Egli è anche noto per avere il potere di tramutarsi generalmente in un cervo
per attirare i cacciatori nelle profondità della foresta e punirli. La sua controparte femminile è Mama DLO. Si dice che, se uno incontra Papa Bois, deve
essere educato, astenersi dal fissare gli zoccoli e rivolgergli un educato
saluto. Papa Bois si trova anche nel folklore di Grenada. Egli è di solito rappresentato come un enorme Manicou
(Opossum). I
cacciatori della foresta lo temono per la sua capacità di apparire e
scomparire all’improvviso.
Un Lugarhoo (Lagahoo o Loup Garou) è una specie di lupo mannaro noto
nel folklore di Trinidad e Tobago.
È una persona che si può tramutare in un mezzo animale dal torso in giù, e
può anche alterare le sue dimensioni da piccolo a molto grande in un istante.
Di notte è solito scuotere e trascinare catene e portare in mano una frusta,
un bastone o canne secche.
Mama Glow" o "Mama DLO" o "Mama Dglo" il cui nome deriva da"maman
de l 'eau" che significa "madre delle acque", è uno dei personaggi meno
conosciuti nel folklore di Trinidad e Tobago.
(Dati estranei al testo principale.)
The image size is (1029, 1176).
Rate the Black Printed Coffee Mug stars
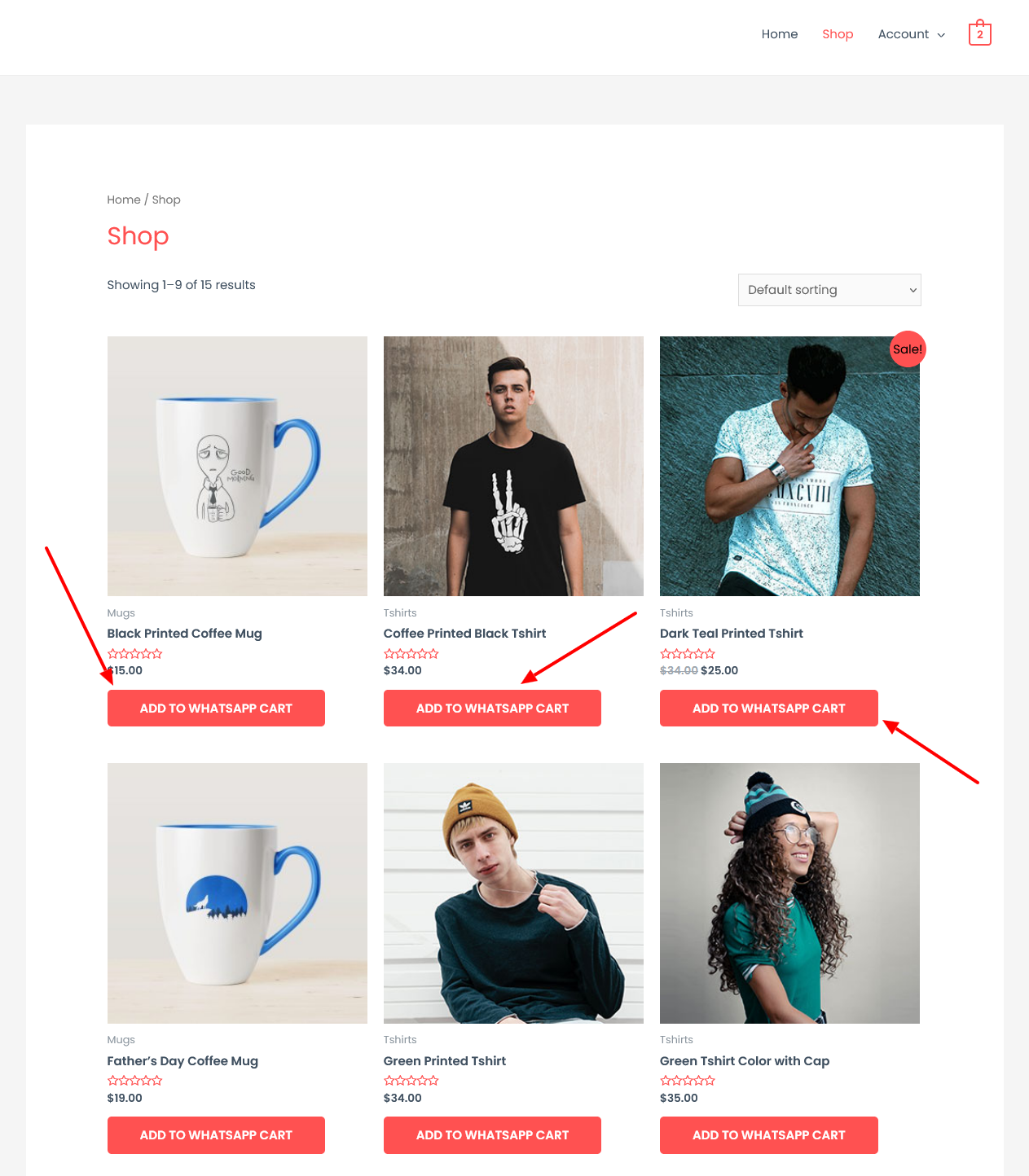(x=135, y=654)
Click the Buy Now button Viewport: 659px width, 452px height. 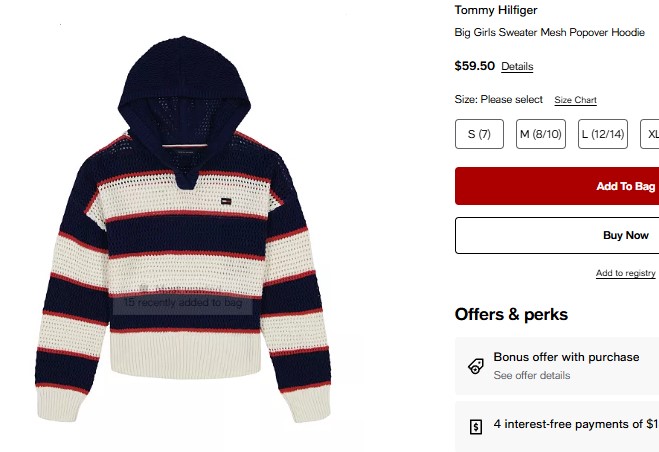coord(557,235)
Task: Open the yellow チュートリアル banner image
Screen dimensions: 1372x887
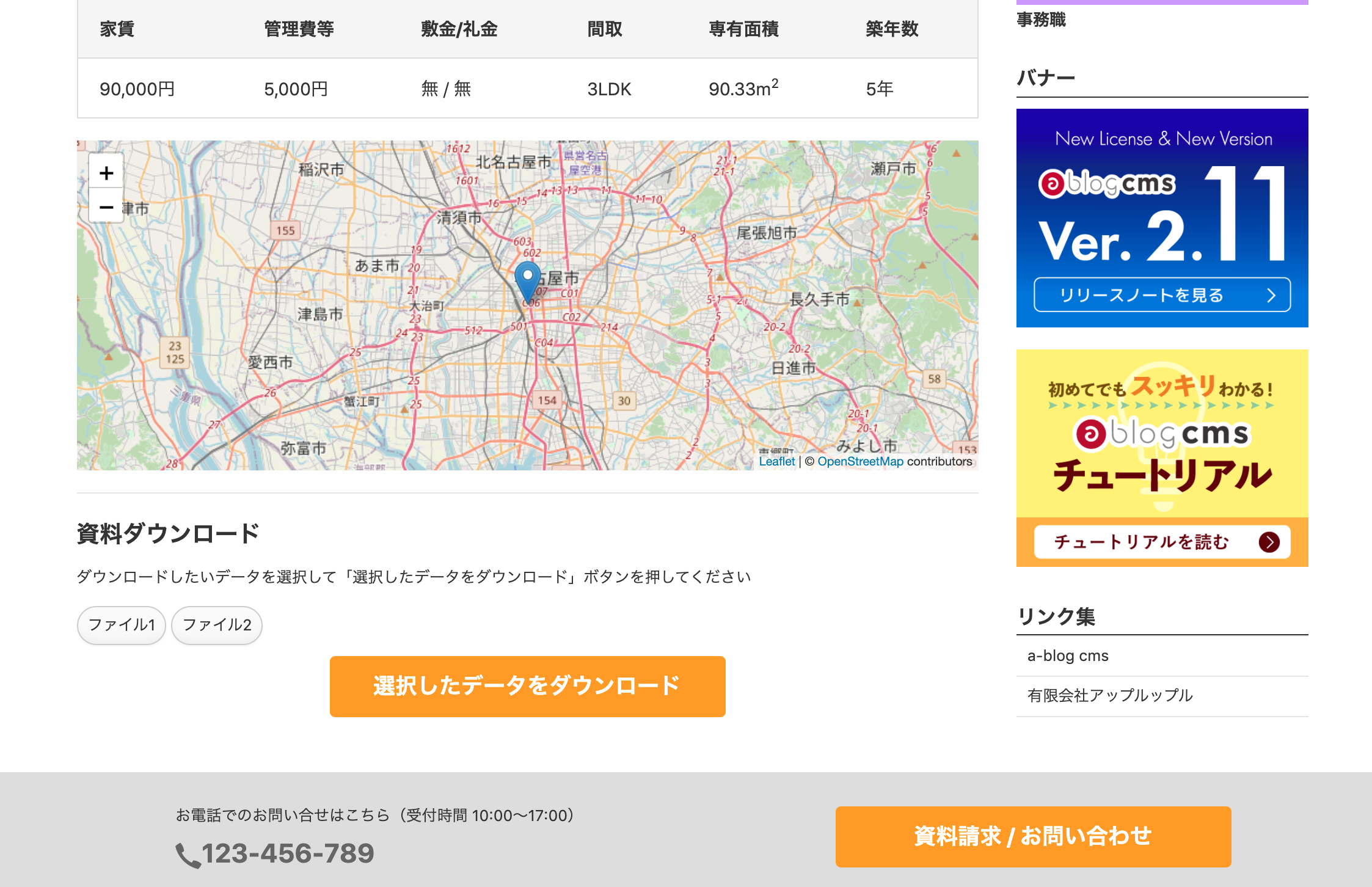Action: [x=1162, y=458]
Si tratta di una donna di mezza età, metà serpente, con lunghi capelli che
pettina continuamente. La parte superiore del tronco nudo è quella di una
donna bellissima, la parte inferiore sono, invece, spire simili al serpente
anaconda che vive sott’acqua. Si ritiene che fosse l'amante di Papa Bois.
Ii cacciatori che si sono imbattuti in lei affermano di aver sentito un rumore,
una specie di fruscio prodotto da sua coda mentre affiora sulla superficie di
un laghetto di montagna o di una laguna. Gli uomini
che commettono crimini contro la foresta, come bruciare gli alberi o uccidere
indiscriminatamente gli animali o deturpare le sponde dei fiumi potrebbero
trovarsi uniti per sempre a lei sia su questa terra che nell’aldilà. Se
si dovesse incontrare Mama DLO il consiglio è quello di fuggire, ma , prima di
farlo è necessario calzare la scarpa sinistra a rovescio e camminare
all’indietro fino a casa.
Douens (Dwens) sono le anime dei bambini
morti prima di essere battezzati. Essi sono condannati a vagare sulla terra
per sempre. Sono visti giocare nei boschi e vicino a
corsi d'acqua e la cosa strana è che loro non hanno il volti e i loro piedi
sono rivolti all'indietro. Essi possono
avvicinare i bambini normali e li portano fuori strada nella foresta fino a
quando non si smarriscono o possono lasciarli in prossimità di case abitate
dove gemono e piangono. Gli anziani parlano suggeriscono che per
evitare che i Douens si avvicinino ai bambini occorre farli sempre rientrare
a casa al tramonto. E mai chiamarli ad alta voce se i Douen vi sentono,
impareranno il loro nome e li chiameranno per attirarli.
I Phantom
sono fantasmi maliziosi e creature malevoli. Vagano di notte nei luoghi
abitati e tentano di entrare nelle case.
Si
dice che per mantenerli lontani bisogna cospargere sale o riso tutt’attorno
alla casa, perché il fantasma, prima di poter entrare è costretto a contare
tutti i chicchi, uno per uno. Così, quando ha terminato, il sole è ormai
sorto e i fantasmi devono rientrare nel mondo dello spirito.
Il
Soucouyant (Sukuya), chiamato anche Old
Hag, è un essere soprannaturale che ha fatto un patto con il diavolo per
essere in grado di potersi tramutare in qualsiasi cosa e assumere forme
diverse. Di notte si libera della sua forma umana e si trasforma in una
palla di fuoco o in qualsiasi tipo di animale e lancia incantesimi su persone
per trasformarle esse pure in animali. Deve, però, rientrare nella sua forma
normale prima che sorgano le prime luci dell'alba e che il gallo canti,
altrimenti non sarà più in grado di tornare se stesso. Quando si sospetta, ad esempio, che il vicino
possa essere un soucouyant, si può andare di notte a casa sua per
distruggere la pelle che ha abbandonato, cospargerla di sale in modo che si
restringa così al suo rientro non potrà più indossarla e morirà.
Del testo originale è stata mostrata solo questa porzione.